BATCH PROCESSING FOR INCREMENTALLY MINING CLOSED ITEMSETS WITH MAPREDUCE
THANH-TRUNG NGUYEN *
Department of Computer Science, University of Information Technology, Vietnam National University, HCM City, Vietnam
HUE-MINH NGUYEN
Department of Computer Science, University of Information Technology, Vietnam National University, HCM City, Vietnam
PHI-KHU NGUYEN
Department of Computer Science, University of Information Technology, Vietnam National University, HCM City, Vietnam
*Author to whom correspondence should be addressed.
Abstract
The problem of closed frequent itemset discovery is a fundamental issue of data mining, having applications in numerous domains. The research on mining incrementally closed sets mainly uses an intermediate structure concept lattice for the purpose of updating this structure when there are changes in the data.
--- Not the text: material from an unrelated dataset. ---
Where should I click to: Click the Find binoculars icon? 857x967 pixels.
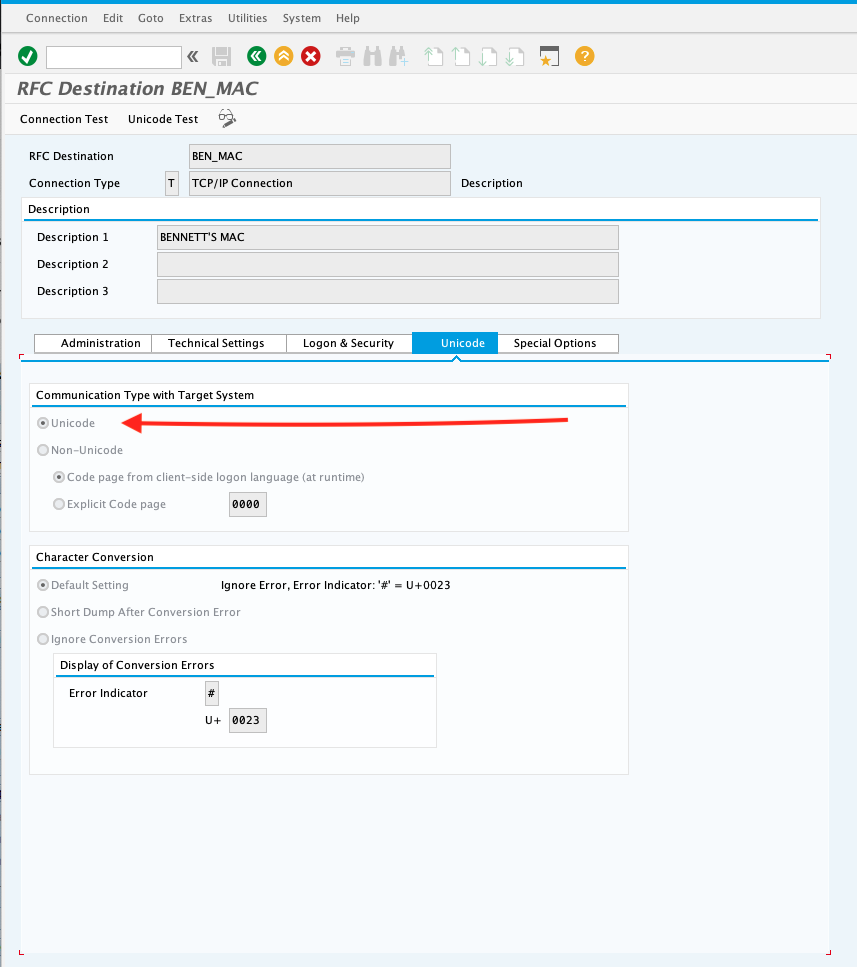pos(372,56)

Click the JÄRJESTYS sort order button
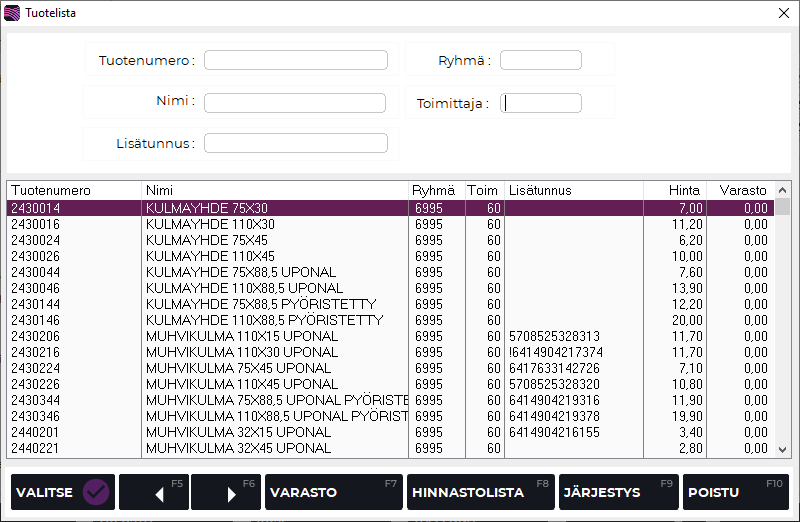pos(618,492)
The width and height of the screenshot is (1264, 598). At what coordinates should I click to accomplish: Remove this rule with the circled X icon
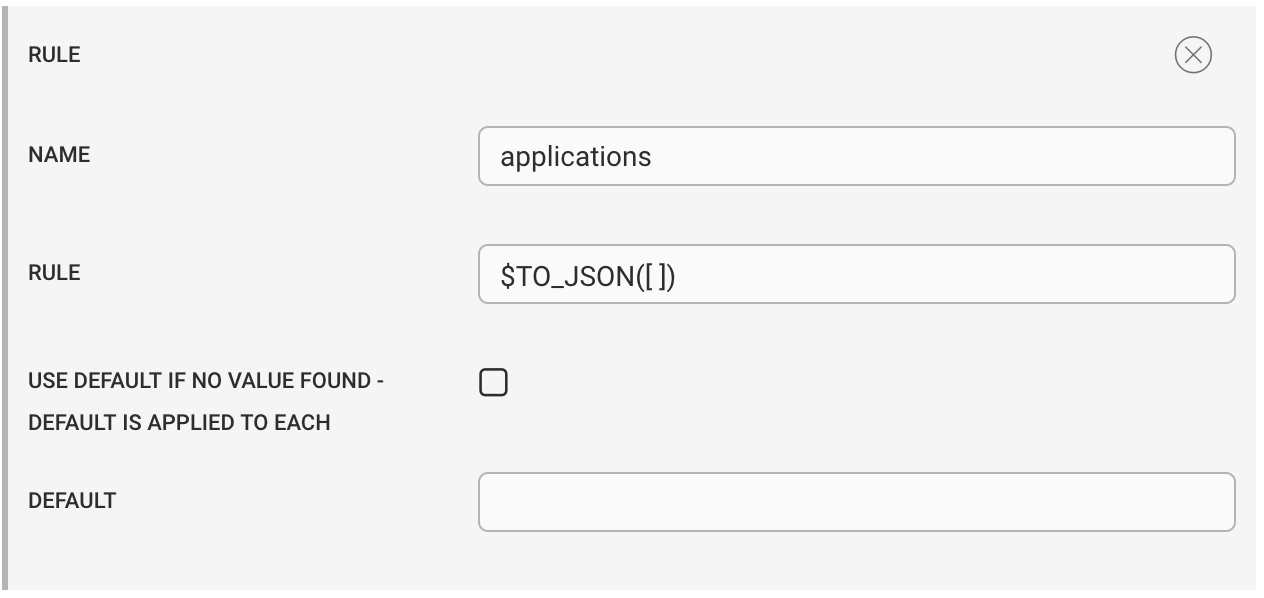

We have proposed mining incrementally all closed itemsets with a linear list instead of the concept lattice. Besides, Map Reduce has created a complete infrastructure for parallel processing with many advantages. Thus, to continue the previous study, this paper proposes a method for batch processing for incrementally mining closed itemsets in Map Reduce. To the best of our knowledge, this is the first batch processing algorithm for incrementally mining closed itemsets in MapReduce proposed so far. The experiment initially showed the effectiveness of the proposed algorithm.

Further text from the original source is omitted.